■ WHAT IS NEEDED
Below is a block of records. Copy every line in it that contains the word "under".

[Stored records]

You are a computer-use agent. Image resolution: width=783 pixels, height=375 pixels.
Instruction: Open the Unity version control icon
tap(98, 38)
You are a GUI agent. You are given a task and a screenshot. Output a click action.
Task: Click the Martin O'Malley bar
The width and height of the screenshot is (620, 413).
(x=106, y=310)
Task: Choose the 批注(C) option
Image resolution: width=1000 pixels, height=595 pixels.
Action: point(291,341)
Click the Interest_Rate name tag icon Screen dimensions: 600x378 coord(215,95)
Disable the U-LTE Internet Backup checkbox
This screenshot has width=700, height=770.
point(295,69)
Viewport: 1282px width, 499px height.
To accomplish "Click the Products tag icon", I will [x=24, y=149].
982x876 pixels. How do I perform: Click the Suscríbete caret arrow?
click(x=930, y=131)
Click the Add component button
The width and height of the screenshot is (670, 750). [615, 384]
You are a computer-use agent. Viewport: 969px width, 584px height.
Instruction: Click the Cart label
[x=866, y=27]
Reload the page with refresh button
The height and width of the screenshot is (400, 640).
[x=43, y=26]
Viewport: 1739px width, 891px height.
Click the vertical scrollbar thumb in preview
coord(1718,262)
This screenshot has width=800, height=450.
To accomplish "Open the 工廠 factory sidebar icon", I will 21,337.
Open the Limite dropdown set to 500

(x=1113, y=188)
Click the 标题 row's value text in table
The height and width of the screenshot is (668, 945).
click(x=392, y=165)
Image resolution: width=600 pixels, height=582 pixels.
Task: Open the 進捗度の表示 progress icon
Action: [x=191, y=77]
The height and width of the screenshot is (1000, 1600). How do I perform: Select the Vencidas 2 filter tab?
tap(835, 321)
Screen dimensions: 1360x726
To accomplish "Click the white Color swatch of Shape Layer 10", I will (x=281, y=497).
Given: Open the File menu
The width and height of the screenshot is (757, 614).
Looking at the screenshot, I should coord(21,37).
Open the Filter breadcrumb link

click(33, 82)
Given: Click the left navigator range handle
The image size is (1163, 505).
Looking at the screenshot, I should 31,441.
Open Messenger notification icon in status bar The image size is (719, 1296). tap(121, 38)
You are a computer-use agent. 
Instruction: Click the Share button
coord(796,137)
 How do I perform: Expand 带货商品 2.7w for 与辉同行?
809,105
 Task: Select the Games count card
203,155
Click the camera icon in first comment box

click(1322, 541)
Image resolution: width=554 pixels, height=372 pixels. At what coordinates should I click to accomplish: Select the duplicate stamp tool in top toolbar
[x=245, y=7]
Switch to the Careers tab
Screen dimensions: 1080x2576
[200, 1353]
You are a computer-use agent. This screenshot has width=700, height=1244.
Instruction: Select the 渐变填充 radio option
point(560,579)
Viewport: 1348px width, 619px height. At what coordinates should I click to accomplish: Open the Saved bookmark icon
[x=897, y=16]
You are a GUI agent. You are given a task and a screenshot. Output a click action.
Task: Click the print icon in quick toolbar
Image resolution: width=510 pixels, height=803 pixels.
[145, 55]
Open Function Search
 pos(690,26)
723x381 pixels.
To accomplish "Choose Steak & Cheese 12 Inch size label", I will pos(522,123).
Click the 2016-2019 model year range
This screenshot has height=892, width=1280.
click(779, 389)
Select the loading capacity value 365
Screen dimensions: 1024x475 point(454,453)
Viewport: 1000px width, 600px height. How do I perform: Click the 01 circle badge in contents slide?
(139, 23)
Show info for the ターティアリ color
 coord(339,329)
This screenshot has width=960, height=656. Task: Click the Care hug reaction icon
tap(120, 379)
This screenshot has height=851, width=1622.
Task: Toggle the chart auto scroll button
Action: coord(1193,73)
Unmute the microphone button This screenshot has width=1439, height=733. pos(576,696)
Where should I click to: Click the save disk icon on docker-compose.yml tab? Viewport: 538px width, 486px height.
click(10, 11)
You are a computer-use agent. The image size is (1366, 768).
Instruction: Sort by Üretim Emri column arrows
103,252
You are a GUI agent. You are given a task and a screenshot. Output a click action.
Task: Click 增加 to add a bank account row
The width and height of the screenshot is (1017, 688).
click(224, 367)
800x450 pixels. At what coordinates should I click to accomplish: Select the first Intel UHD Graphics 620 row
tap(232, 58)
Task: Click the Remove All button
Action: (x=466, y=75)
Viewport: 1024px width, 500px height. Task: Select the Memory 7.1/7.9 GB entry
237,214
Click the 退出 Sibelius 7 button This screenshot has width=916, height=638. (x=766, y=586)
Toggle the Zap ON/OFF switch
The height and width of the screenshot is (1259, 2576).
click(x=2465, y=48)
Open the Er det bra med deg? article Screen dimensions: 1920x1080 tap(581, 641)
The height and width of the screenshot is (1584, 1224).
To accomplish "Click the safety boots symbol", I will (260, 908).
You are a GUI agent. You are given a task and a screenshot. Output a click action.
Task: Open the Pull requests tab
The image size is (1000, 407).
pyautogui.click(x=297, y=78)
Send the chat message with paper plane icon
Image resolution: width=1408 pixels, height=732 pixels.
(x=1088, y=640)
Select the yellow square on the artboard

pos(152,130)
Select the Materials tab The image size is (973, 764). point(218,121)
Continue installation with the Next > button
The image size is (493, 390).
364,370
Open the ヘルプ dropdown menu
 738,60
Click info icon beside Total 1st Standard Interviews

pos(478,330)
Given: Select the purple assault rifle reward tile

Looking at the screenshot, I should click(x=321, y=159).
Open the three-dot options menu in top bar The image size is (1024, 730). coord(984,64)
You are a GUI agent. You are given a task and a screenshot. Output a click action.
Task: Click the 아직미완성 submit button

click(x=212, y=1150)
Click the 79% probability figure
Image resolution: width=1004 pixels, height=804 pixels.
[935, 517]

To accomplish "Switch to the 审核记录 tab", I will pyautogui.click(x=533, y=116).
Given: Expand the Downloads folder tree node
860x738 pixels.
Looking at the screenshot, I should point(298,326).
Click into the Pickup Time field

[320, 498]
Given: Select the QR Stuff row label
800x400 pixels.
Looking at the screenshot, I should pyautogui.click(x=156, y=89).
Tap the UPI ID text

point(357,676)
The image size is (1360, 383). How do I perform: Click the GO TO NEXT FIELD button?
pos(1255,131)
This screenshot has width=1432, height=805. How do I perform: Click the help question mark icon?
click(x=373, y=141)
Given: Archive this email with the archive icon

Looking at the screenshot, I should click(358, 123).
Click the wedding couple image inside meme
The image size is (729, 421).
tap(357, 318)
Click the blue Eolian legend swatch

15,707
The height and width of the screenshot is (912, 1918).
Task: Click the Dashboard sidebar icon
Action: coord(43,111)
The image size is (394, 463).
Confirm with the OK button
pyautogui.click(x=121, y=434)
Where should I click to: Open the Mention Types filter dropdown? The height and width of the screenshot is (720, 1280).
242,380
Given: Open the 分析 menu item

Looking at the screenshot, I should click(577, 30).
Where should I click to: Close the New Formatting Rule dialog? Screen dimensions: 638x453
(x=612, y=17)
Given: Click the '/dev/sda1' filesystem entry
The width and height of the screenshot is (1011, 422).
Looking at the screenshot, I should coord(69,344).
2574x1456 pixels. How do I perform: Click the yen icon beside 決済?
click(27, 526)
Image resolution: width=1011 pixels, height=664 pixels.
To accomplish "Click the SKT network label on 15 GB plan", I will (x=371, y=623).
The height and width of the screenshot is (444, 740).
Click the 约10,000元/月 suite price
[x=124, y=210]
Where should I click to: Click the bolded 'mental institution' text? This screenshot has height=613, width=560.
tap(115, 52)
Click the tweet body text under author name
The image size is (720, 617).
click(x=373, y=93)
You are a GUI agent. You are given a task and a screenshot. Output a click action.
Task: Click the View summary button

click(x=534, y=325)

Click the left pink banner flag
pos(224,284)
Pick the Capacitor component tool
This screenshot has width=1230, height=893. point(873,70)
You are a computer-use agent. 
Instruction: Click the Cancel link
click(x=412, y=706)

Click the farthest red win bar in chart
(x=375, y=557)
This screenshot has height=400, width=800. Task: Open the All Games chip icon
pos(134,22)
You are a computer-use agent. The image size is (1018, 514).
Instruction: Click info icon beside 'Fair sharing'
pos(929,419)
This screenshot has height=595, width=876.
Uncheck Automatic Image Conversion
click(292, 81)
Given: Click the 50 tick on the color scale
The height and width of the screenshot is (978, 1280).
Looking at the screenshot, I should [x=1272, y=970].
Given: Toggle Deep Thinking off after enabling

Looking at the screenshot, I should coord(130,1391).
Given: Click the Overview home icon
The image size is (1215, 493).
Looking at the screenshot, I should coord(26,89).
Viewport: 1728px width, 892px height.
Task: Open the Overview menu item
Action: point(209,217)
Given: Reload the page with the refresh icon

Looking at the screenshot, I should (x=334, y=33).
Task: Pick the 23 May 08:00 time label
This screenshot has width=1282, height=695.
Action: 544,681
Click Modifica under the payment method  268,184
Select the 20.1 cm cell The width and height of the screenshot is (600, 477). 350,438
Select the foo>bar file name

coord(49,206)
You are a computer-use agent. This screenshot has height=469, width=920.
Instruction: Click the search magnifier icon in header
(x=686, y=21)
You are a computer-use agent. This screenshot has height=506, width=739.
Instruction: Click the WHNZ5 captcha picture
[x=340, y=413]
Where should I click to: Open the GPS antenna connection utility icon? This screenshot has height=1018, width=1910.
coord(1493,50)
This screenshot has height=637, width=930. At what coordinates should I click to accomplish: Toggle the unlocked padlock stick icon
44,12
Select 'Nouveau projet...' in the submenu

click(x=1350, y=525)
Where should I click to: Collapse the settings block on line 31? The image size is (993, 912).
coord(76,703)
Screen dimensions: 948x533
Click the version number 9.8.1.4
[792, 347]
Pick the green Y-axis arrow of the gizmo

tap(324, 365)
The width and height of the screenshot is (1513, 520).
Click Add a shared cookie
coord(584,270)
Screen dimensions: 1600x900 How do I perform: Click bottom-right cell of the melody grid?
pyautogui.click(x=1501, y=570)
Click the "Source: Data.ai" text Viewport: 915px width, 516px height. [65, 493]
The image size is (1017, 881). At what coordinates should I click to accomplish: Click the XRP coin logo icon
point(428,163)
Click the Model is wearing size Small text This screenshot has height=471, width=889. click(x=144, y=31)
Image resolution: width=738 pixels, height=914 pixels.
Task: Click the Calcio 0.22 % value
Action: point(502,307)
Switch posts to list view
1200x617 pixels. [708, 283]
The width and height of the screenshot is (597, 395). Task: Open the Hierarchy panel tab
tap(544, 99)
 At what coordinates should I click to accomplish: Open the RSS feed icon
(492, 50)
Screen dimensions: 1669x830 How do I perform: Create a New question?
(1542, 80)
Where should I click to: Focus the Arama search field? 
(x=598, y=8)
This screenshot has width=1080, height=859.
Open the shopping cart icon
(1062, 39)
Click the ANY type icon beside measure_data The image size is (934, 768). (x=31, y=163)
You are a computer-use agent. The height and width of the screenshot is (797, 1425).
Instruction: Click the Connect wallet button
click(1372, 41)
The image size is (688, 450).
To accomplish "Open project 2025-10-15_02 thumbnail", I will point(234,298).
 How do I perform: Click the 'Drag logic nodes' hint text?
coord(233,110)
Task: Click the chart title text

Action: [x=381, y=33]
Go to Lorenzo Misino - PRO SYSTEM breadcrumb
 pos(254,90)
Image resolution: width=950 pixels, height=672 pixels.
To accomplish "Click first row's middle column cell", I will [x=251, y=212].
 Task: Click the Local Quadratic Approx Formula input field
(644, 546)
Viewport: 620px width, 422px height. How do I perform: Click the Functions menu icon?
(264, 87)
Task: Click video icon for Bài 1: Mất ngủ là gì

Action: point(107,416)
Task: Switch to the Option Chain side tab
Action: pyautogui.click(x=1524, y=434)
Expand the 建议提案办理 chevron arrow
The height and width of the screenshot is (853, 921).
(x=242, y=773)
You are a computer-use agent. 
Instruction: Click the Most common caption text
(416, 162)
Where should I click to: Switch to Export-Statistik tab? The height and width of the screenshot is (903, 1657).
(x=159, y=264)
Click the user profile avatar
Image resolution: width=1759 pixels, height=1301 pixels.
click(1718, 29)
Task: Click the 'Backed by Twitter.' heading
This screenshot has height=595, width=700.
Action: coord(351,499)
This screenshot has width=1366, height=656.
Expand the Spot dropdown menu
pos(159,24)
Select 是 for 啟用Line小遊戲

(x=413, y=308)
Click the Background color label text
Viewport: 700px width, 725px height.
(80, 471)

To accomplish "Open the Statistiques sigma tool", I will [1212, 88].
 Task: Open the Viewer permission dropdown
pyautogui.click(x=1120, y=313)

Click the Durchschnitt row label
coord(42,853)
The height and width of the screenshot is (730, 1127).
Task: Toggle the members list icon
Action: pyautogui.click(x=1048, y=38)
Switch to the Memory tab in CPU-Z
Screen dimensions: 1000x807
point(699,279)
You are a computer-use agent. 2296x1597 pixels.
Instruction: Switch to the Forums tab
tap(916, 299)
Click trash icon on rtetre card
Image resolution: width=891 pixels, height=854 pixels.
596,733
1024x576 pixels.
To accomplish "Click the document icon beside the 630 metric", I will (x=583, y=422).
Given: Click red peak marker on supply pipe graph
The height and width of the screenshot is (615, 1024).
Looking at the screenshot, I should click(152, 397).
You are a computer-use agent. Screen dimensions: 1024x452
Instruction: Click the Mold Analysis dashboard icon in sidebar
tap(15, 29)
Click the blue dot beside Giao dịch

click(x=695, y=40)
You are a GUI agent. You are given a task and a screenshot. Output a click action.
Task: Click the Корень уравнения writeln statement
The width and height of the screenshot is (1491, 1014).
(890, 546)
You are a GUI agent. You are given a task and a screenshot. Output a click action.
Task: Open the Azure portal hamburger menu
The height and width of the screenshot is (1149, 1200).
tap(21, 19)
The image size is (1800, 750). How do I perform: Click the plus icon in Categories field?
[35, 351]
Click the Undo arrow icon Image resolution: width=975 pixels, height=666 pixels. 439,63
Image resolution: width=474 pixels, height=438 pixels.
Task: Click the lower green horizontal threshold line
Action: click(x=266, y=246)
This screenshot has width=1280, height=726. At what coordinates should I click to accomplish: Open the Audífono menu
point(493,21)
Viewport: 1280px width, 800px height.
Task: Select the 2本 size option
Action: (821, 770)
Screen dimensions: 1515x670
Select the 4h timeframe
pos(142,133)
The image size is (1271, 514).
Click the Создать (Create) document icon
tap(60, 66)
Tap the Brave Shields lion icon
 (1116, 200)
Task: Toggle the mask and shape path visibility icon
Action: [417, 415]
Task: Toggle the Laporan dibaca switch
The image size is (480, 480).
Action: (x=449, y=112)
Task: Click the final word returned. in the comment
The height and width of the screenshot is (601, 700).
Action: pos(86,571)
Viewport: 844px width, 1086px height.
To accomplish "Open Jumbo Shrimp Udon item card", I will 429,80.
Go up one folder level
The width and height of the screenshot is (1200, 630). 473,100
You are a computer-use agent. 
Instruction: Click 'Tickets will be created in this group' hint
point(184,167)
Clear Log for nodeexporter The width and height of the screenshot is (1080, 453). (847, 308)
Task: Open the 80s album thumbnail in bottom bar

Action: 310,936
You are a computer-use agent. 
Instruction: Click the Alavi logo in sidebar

■ RESULT
Click the tweet body text under author name
Click Modifica under the payment method  268,184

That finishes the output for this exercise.